Deep Learning
Movement Signatures
Learn compact movement embeddings for off-ball behavior — compare roles, styles, and tendencies across leagues and seasons.
What it is
A movement signature is a compact numerical description of how a body moves — not where it went, but how it got there. The foundation model compresses each four-second window of skeleton motion into a 384-dimensional embedding that keeps what matters: action type, speed, coordination, asymmetry, movement quality.

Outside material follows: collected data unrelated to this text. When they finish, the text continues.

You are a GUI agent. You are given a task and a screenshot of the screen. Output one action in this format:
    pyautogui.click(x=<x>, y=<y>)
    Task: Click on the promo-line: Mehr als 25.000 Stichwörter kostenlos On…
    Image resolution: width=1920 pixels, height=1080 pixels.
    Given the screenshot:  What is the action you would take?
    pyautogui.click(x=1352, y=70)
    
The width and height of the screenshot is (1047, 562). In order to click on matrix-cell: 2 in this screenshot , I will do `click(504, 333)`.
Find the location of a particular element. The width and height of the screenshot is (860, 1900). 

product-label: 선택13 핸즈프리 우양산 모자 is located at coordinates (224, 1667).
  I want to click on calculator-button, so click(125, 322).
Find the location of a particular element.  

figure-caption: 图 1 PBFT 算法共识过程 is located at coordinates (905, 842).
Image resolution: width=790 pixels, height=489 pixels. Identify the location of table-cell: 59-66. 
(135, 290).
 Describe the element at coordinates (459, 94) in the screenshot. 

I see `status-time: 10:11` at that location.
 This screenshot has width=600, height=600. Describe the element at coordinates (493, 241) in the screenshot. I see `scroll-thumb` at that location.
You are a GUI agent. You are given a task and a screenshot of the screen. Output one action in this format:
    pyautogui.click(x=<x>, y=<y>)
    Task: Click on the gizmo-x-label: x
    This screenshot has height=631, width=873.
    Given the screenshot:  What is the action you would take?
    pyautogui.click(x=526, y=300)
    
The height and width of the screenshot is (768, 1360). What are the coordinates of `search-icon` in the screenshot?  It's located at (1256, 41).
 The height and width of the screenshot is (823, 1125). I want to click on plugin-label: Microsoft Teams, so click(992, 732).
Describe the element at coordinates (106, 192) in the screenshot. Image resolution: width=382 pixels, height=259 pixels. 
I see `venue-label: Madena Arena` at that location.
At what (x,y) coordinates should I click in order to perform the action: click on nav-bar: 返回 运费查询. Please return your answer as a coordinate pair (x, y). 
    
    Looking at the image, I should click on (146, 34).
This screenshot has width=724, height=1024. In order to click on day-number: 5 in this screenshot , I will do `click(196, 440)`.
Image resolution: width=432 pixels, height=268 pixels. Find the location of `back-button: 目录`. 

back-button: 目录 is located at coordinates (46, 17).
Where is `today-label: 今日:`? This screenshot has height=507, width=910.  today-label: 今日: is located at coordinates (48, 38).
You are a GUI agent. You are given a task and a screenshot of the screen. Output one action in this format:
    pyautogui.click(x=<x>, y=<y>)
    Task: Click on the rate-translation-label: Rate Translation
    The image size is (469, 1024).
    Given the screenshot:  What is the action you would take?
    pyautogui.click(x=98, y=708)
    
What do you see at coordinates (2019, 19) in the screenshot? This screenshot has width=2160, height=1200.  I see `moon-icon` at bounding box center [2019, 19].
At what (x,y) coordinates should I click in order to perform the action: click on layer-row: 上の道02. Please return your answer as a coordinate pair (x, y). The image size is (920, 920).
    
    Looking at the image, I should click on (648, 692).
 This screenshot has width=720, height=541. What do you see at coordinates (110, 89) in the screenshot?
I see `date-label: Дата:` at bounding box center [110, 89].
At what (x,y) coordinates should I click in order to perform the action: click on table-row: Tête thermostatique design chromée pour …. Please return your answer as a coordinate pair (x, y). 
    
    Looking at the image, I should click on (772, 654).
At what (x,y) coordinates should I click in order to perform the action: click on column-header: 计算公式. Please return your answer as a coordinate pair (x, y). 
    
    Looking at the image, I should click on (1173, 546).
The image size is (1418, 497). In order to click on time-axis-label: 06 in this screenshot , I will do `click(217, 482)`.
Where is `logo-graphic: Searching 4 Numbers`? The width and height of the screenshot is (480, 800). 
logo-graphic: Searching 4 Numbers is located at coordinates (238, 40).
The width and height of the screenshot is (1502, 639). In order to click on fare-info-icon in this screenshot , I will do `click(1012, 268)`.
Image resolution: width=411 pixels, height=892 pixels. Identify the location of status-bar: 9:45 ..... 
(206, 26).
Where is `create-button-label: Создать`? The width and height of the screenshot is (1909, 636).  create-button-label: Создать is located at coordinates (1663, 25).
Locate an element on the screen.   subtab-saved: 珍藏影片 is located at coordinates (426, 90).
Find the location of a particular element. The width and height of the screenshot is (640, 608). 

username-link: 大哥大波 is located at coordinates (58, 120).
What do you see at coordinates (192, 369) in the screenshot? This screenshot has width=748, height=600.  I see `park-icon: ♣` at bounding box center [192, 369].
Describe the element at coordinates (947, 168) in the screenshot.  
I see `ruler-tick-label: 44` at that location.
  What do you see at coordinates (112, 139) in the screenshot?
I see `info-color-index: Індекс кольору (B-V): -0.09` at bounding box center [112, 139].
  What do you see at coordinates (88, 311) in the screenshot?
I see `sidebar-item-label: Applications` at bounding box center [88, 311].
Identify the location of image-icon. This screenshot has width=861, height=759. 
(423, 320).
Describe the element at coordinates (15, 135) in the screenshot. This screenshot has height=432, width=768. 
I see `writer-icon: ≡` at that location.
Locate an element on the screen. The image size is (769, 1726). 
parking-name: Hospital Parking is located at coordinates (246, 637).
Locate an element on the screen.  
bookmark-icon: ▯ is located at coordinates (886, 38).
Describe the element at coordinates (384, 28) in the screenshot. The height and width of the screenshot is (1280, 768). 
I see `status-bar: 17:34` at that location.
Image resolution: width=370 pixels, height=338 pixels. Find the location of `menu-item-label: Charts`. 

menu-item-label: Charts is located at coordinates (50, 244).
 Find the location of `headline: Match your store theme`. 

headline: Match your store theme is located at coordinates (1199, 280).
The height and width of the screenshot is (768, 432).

Two windows land near each other in this space when the movement is similar — regardless of camera angle, pitch position, body size, or which tracking system produced the data. That invariance is what makes signatures comparable across players, sessions, and data sources.
How it works
Signatures are learned self-supervised. The model reconstructs deliberately masked regions of the skeleton across millions of frames and aligns augmented views of the same movement — so it never needs a hand-labeled event. Physics-informed constraints keep the space anatomically honest: bone lengths stay consistent, velocities stay smooth. The full training recipe, masking strategy, and data-scale story are documented.
What you get
Concept probes confirm the space is readable: directions for speed, torso lean, and knee asymmetry can be recovered from embeddings alone — results, protocols, and caveats live in the evaluation docs. In the product, signatures are the unit of comparison everything else builds on.
| Parameter | Value | Notes |
|---|---|---|
| Invariant to | camera, mirroring, body size | By training design — verified with invariance probes. |
| Sensitive to | action, speed, asymmetry, quality | The signal signatures are built to carry. |
Status & roadmap
Prototype. Signatures are trained and probed on professional match data at proof-of-concept scale — a deliberately small corpus. Comparing roles and styles across leagues and seasons is the design goal the data roadmap works toward, not a shipped claim.